Other religious groups for which the 2000 census provided estimates included evangelicals, with 1.71 percent of the population; other Protestant evangelical groups, 2.79 percent; members of Jehovah's Witnesses, 1.25 percent; "Historical" Protestants, 0.71 percent; Seventh-day Adventists, 0.58 percent; The Church of Jesus Christ of Latter-day Saints, 0.25 percent; Jews, 0.05 percent; and other religions, 0.31 percent. Approximately 3.52 percent of respondents indicated no religion, and 0.86 percent did not specify a religion.

Arts

Mexico is known for its folk art traditions, mostly derived from the indigenous and Spanish crafts. Pre-Columbian art thrived over a wide timescale, from 1800 BC to AD 1500. Certain artistic characteristics were repeated throughout the region, namely a preference for angular, linear patterns, and three-dimensional ceramics.

Notable handicrafts include clay pottery from the valley of Oaxaca and the village of Tonala. Colorfully embroidered cotton garments, cotton or wool shawls and outer garments, and colorful baskets and rugs are seen everywhere. Mexico is also known for its pre-Columbian architecture, especially for public, ceremonial and urban monumental buildings and structures.

Following the conquest, the first artistic efforts were directed at evangelization and the related task of building churches. The Spanish initially co-opted many indigenous stonemasons and sculptors to build churches, monuments and other religious art, such as altars. The prevailing style during this era was Baroque.
In the period from independence to the early 20th century, Mexican fine arts continued to be largely influenced by European traditions.

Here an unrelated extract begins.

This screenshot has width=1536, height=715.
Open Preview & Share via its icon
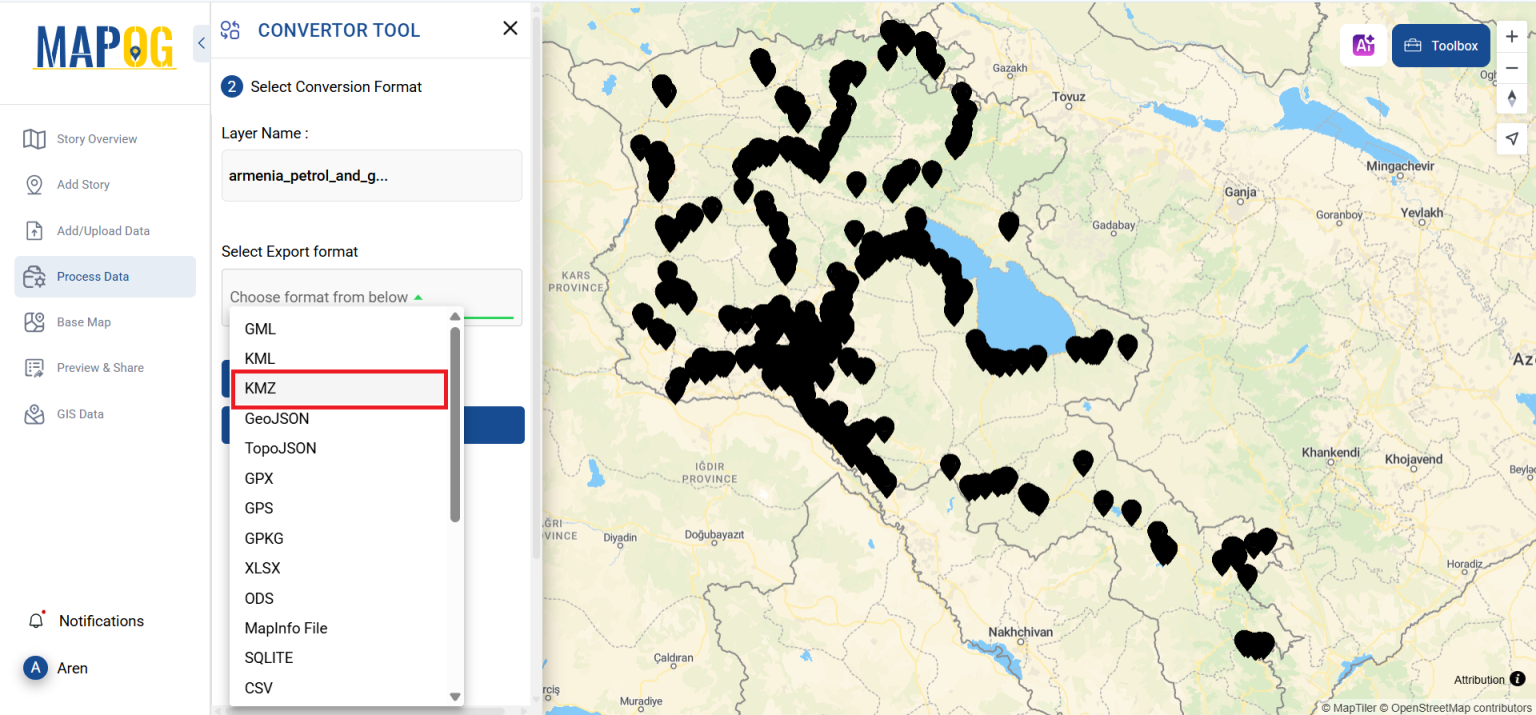[x=36, y=367]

After the Mexican Revolution, a new generation of Mexican artists led a vibrant national movement that incorporated political, historic and folk themes in their work. The painters Diego Rivera, José Clemente Orozco, and David Siqueiros were the main propagators of Mexican muralism. Their grand murals often displayed on public buildings, promoted social ideals. Rufino Tamayo and Frida Kahlo produced more personal works with abstract elements. Mexican art photography was largely fostered by the work of Manuel Álvarez Bravo.

Literature

Mexican literature has its antecedents in the literature of the indigenous settlements of Mesoamerica and European literature. The most well known prehispanic poet is Netzahualcoyotl. Modern Mexican literature is influenced by the concepts of the Spanish colonialization of Mesoamerica. Outstanding colonial writers and poets include Juan Ruiz de Alarcón and Sor Juana Inés de la Cruz.

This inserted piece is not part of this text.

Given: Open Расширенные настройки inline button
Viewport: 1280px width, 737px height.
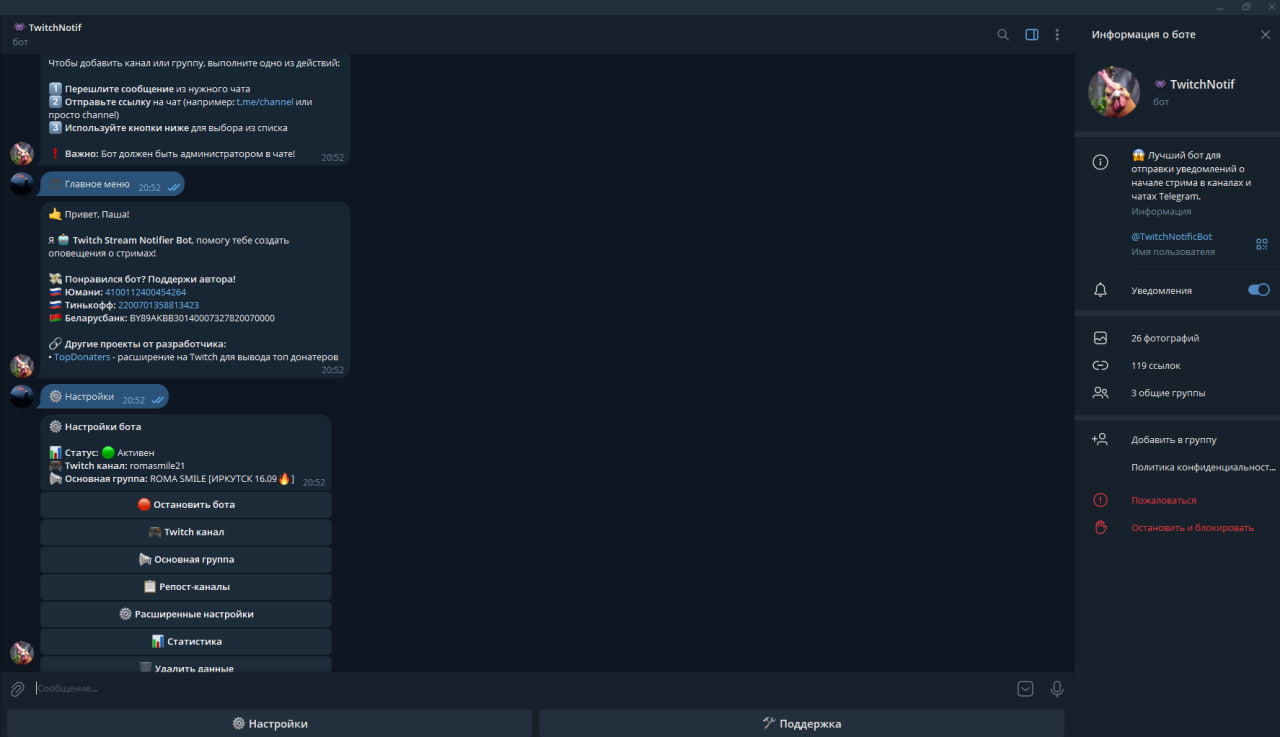Looking at the screenshot, I should click(x=186, y=614).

Other notable writers include Alfonso Reyes, José Joaquín Fernández de Lizardi, Ignacio Manuel Altamirano, Maruxa Vilalta, Carlos Fuentes, Octavio Paz (Nobel Laureate), Renato Leduc, Mariano Azuela ("Los de abajo"), Juan Rulfo ("Pedro Páramo") and Bruno Traven.

Language

Mexico is the most populous Spanish-speaking country in the world. Although the overwhelming majority of Mexicans today speak Spanish, there is no de jure official language at the federal level. The government recognizes 62 indigenous Amerindian languages as national languages.

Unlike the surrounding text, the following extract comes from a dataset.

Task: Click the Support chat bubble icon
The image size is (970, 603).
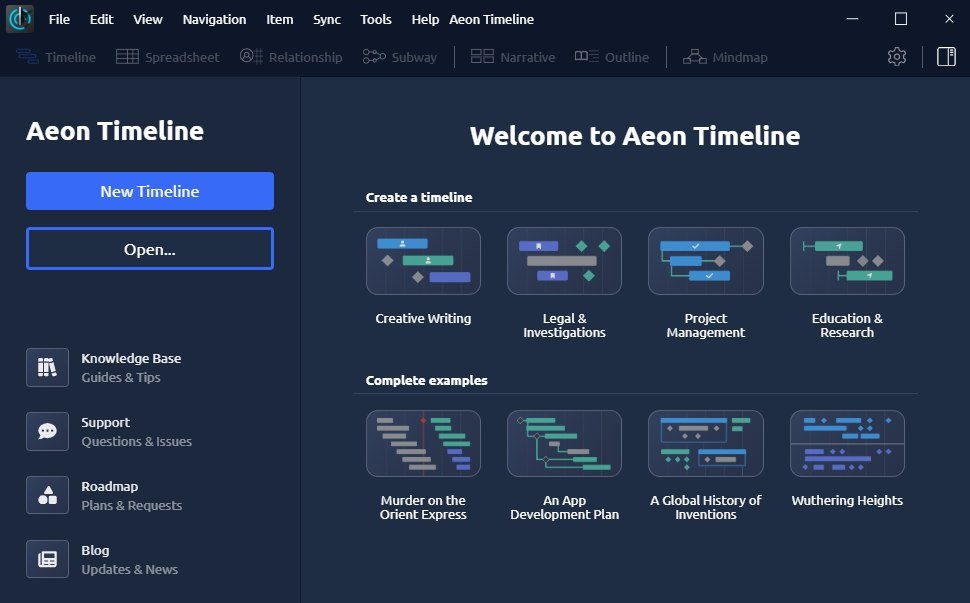Action: [x=47, y=431]
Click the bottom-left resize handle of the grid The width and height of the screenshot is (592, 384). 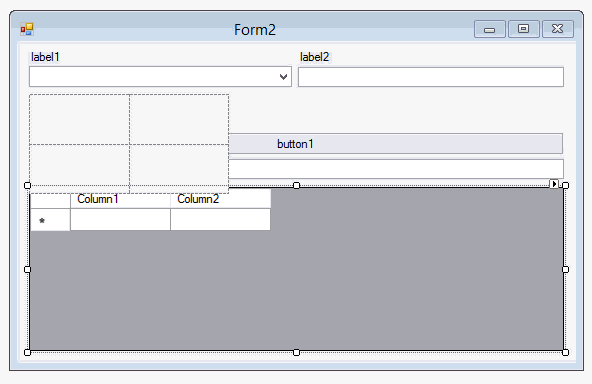[27, 352]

Some Spanish vocabulary in Mexico has roots in the country's indigenous languages, which are spoken by approximately 6% of the population. Some indigenous Mexican words have become common in other languages, such as the English language. For instance, the words tomato, chocolate, coyote, and avocado are Nahuatl in origin.

Architecture

With thirty-four sites, Mexico has more sites on the UNESCO World Heritage list than any other country in the Americas; most of the sites pertain to Mexico's architectural history. Mesoamerican architecture in Mexico is best known for its public, ceremonial, and urban monumental buildings and structures, several of which are the largest monuments in the world. Mesoamerican architecture is divided into three eras, Pre-Classic, Classic, and Post-Classic. Architect Frank Lloyd Wright is reputed to have declared the Puuc-style architecture of the Maya as the best in the Western Hemisphere.

The New Spanish Baroque dominated in early colonial Mexico. During the late 17th century to 1750, one of Mexico's most popular architectural styles was Mexican Churrigueresque, which combined Amerindian and Moorish decorative influences.

The Academy of San Carlos, founded in 1788, was the first major art academy in the Americas. The academy promoted Neoclassicism, focusing on Greek and Roman art and architecture. Notable Neoclassical works include the Hospicio Cabañas, a world heritage site, and the Palacio de Minería, both by Spanish Mexican architect Manuel Tolsá.

From 1864 to 1867, during the Second Mexican Empire, Maximilian I was installed as emperor of Mexico. His architectural legacy lies in the redesigning of the Castillo de Chapultepec and creating the Paseo de la Reforma. This intervention, financed largely by France, was brief, but it began a period of French influence in architecture and culture. The style was emphasized during the presidency of Porfirio Diaz, who was a pronounced francophile. Notable works from the Porfiriato include the Palacio de Correos and a large network of railways.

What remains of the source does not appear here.